The Republican playbook demands that their party leadership keep their base in a state of permanent outrage; therefore, we get a steady stream of contrived culture wars and attacks by their supporters such as syndicated columnist Cal Thomas.

In his June 30 column, Thomas (long past his due date for retirement, I believe) called Vice President Kamala Harris a liar, but failed to back up his accusation. Thomas’s “evidence” was that when she visited the border, she chose a different city than one the Republicans preferred. His attacks on President Joe Biden aren’t working, so he is now going after women of color.

Later in his column, Thomas wrote, “What frustrates and contributes to the anger many Americans feel toward their government is that solutions exist, but many politicians refuse to apply them.” True enough, but it is the Republican politicians who prefer to block Democratic solutions rather than offer policy proposals of their own.

Instead, GOP politicians offer culture wars. When their concern that Dr. Seuss and Mr. Potato Head were being canceled failed to get any traction, they shifted their focus to Critical Race Theory. But to make this work, they had to invent a new definition of CRT to make it sound like some kind of dangerous propaganda.

Here are some points worth noting. Critical Race Theory has been around for decades. It is an academic theory, not a policy. It combines disciplines such as law, economics, sociology and political science, and is mostly taught in law school or graduate school.
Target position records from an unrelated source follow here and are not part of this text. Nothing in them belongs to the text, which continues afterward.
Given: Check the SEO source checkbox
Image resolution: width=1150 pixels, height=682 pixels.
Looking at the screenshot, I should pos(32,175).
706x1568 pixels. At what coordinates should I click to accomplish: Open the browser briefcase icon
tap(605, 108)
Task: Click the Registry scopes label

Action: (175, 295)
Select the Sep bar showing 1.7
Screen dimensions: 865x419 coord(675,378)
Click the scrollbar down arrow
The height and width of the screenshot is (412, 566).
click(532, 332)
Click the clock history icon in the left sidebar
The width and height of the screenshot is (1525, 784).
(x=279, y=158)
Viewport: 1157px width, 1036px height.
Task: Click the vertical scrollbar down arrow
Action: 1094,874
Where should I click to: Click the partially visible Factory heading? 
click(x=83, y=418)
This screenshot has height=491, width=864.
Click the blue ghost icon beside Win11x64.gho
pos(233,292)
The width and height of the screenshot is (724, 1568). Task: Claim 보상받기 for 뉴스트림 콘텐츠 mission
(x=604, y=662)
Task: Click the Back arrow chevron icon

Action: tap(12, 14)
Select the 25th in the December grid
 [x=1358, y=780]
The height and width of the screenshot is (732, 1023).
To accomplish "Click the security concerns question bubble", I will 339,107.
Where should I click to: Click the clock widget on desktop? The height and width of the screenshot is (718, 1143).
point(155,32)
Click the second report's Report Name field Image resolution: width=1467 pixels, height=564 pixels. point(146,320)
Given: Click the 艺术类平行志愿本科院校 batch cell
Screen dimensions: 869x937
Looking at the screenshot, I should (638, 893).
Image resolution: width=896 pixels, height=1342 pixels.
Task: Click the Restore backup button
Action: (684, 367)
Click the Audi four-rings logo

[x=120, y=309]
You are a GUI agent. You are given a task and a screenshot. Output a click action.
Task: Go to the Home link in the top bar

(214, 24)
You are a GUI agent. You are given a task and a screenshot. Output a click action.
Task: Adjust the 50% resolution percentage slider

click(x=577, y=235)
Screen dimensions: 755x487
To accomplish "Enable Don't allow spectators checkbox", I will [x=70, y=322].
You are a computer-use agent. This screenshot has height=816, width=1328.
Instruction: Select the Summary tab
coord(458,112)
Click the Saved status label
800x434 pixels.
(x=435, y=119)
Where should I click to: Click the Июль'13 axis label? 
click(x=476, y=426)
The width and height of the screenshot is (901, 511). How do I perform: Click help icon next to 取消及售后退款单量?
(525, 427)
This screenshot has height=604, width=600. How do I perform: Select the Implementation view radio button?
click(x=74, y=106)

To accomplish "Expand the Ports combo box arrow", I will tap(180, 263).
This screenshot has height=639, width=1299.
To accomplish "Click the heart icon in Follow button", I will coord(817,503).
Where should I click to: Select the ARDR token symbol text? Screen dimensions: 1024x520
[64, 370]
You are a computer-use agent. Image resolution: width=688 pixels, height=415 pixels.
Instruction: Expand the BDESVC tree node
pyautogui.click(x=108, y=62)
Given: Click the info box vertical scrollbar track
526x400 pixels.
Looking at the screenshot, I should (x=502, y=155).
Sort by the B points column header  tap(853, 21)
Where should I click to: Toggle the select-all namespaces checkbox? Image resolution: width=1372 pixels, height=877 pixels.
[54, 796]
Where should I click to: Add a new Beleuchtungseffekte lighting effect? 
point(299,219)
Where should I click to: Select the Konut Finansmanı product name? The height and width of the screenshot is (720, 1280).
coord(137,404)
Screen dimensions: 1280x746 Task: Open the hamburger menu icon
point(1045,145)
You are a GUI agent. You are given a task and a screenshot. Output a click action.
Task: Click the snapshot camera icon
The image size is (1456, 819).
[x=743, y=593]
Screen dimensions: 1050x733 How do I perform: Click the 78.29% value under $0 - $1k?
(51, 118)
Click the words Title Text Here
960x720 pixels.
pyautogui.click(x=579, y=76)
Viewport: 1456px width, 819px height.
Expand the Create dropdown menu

The right-wing idea that it pervades K-12 classrooms is pretty far-fetched.

To make critical race theory seem threatening, the GOP has dumped any current flash points about race into a new and vague definition. If you hear Republicans complaining that our children and teenagers are being indoctrinated by critical race theory, you can be fairly sure these politicians cannot accurately define CRT. If you wish to criticize Critical Race Theory, that’s fine. But do your homework first. Get your information from books by Derrick Bell and other legal scholars, not from Tucker Carlson.